Consumers are frequenting new retailers more often. Consumers remain open to trying new brands and products, with more taking advantage of varied inventory at different types of retailers. The number of consumers visiting a wider range of store types increased in the latest survey, with a higher percentage saying they were shopping in grocery stores (77 percent in April, 72 percent in March), big box retailers (72 percent in April, 69 percent in March), drug stores (45 percent in April, 42 percent in March), dollar stores (35 percent in April, 32 percent in March), club stores (29 percent in April, 27 percent in March) and convenience stores (20 percent in April, 19 percent in March).

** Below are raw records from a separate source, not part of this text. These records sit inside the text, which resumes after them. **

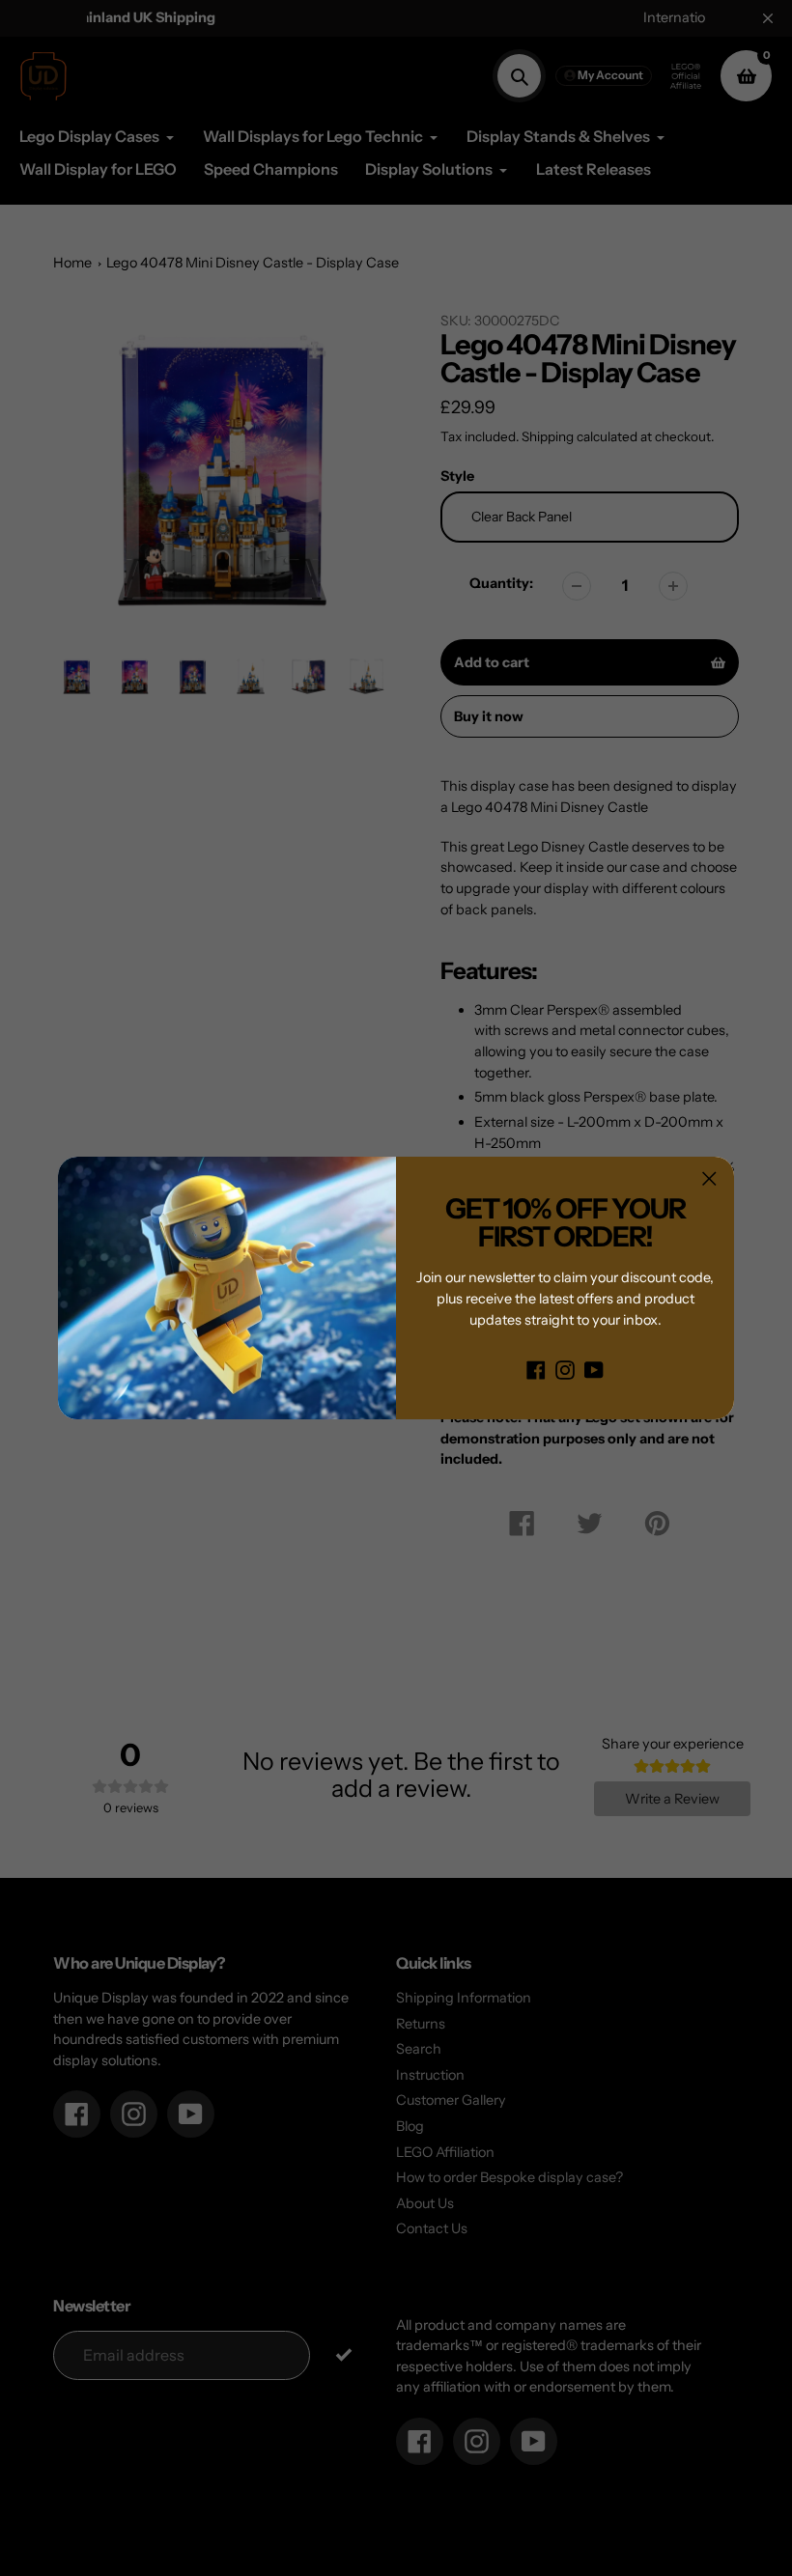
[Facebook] (536, 1369)
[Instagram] (565, 1369)
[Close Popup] (709, 1178)
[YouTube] (594, 1369)
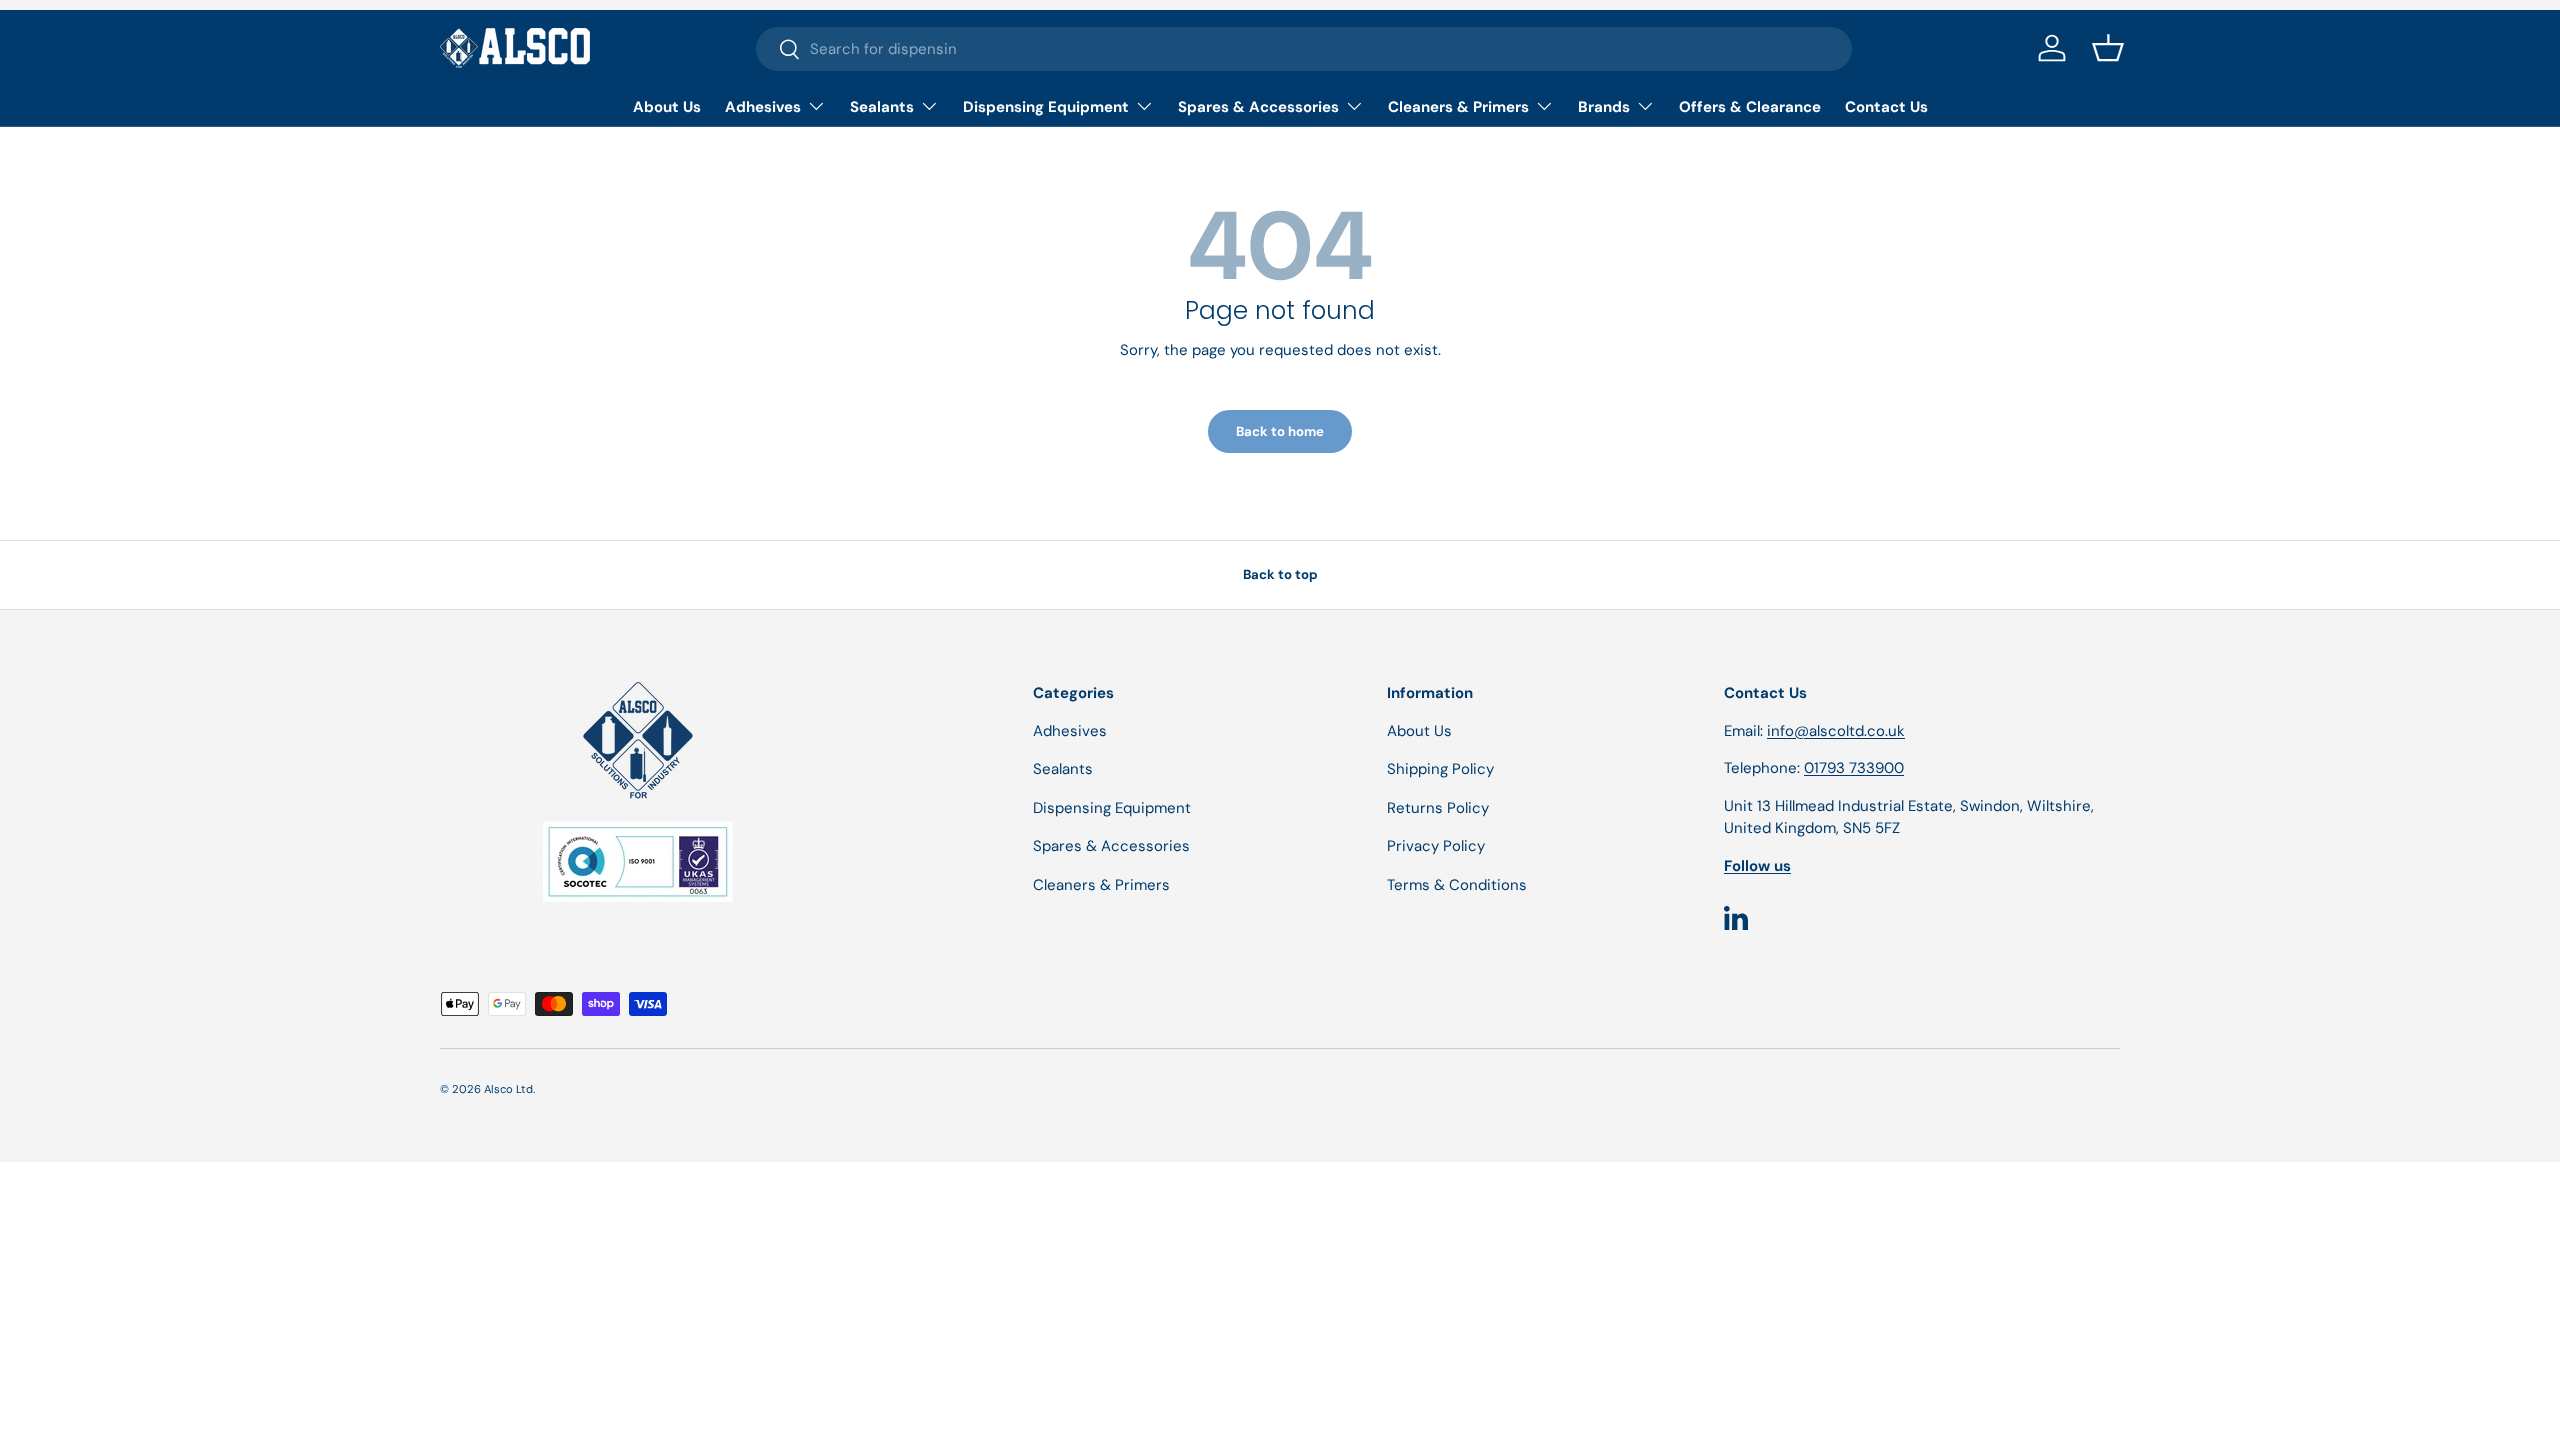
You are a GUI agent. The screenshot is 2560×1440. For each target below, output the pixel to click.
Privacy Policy (1436, 846)
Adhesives (763, 107)
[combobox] (1304, 49)
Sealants (882, 107)
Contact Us (1886, 107)
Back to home (1280, 431)
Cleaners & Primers (1458, 107)
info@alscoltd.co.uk (1836, 731)
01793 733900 (1854, 768)
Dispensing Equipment (1046, 107)
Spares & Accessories (1258, 107)
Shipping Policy (1440, 769)
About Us (667, 107)
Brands (1604, 107)
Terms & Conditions (1457, 885)
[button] (2108, 48)
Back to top (1280, 574)
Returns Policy (1438, 808)
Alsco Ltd (508, 1089)
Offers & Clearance (1750, 107)
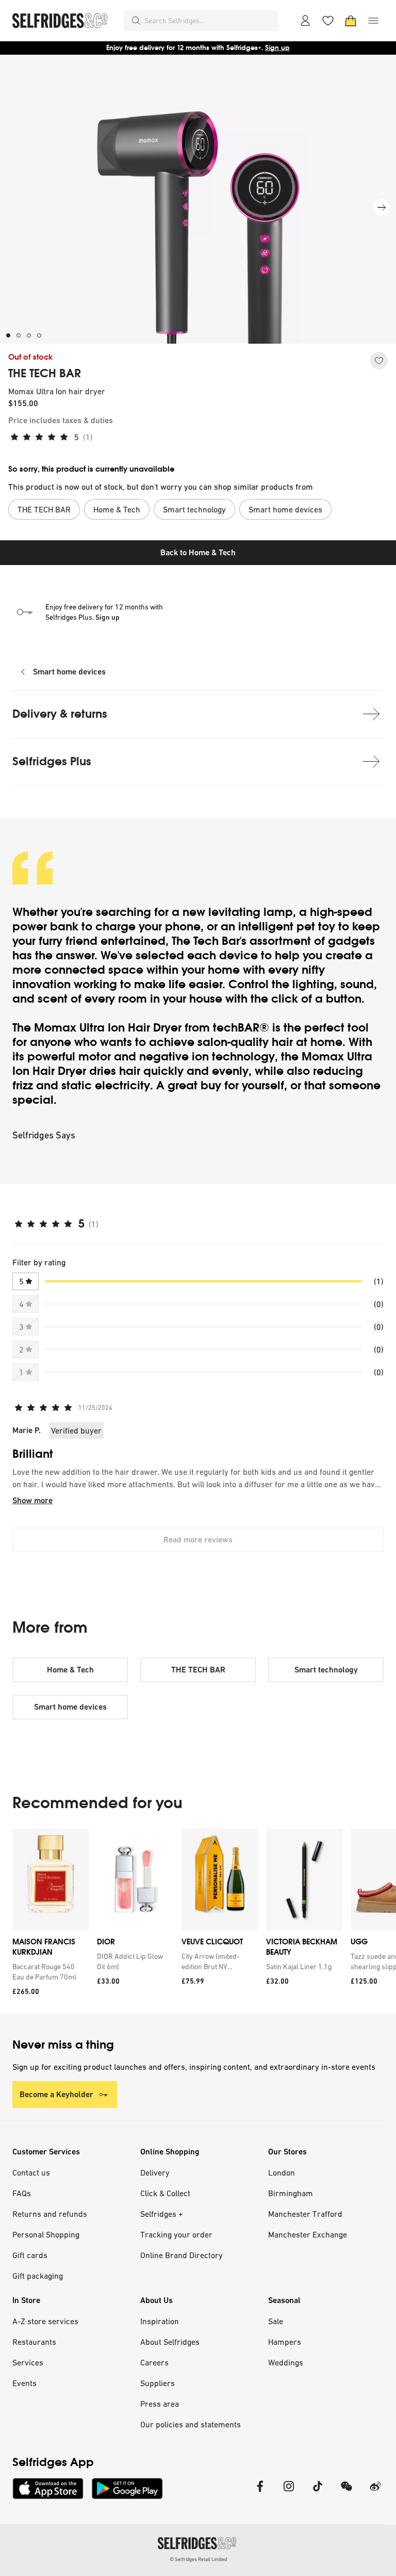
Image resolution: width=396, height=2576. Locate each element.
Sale (275, 2321)
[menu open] (373, 20)
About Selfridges (170, 2341)
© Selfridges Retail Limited (198, 2559)
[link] (48, 1971)
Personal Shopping (45, 2234)
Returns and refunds (49, 2213)
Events (24, 2383)
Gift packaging (37, 2275)
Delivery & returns (59, 713)
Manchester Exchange (307, 2234)
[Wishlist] (328, 20)
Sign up (277, 47)
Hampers (284, 2341)
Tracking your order (176, 2234)
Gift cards (29, 2255)
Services (27, 2362)
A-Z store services (45, 2321)
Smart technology (326, 1670)
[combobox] (209, 20)
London (281, 2172)
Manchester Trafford (305, 2213)
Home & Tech (70, 1670)
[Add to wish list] (379, 360)
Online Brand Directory (181, 2255)
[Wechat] (346, 2493)
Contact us (31, 2172)
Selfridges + (161, 2213)
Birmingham (290, 2193)
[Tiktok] (317, 2493)
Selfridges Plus (51, 761)
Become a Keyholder (56, 2094)
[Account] (305, 20)
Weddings (285, 2362)
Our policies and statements (190, 2424)
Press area (159, 2403)
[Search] (136, 20)
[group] (198, 1921)
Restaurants (34, 2341)
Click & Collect (165, 2193)
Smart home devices (69, 672)
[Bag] (350, 20)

Americans are only braving stores once a week. In the March survey, 50 percent of consumers said they averaged one trip to the store per week. Now, with social distancing orders in effect across the country, that number has increased to 60 percent, with a near 10 percent drop in more frequent shopping trips across the board.

Health precautions now include wearing gloves and masks. Ninety-one percent of consumers now take additional health precautions while shopping in-store, compared to 85 percent previously. These precautions include disinfecting hands and shopping carts (89 percent), using debit/credit cards to avoid exchanging cash (68 percent), shopping at less busy times (67 percent) and using self-checkout (53 percent). Due to new government regulations, many shoppers are also wearing protective masks (78 percent) and gloves (42 percent) while in stores.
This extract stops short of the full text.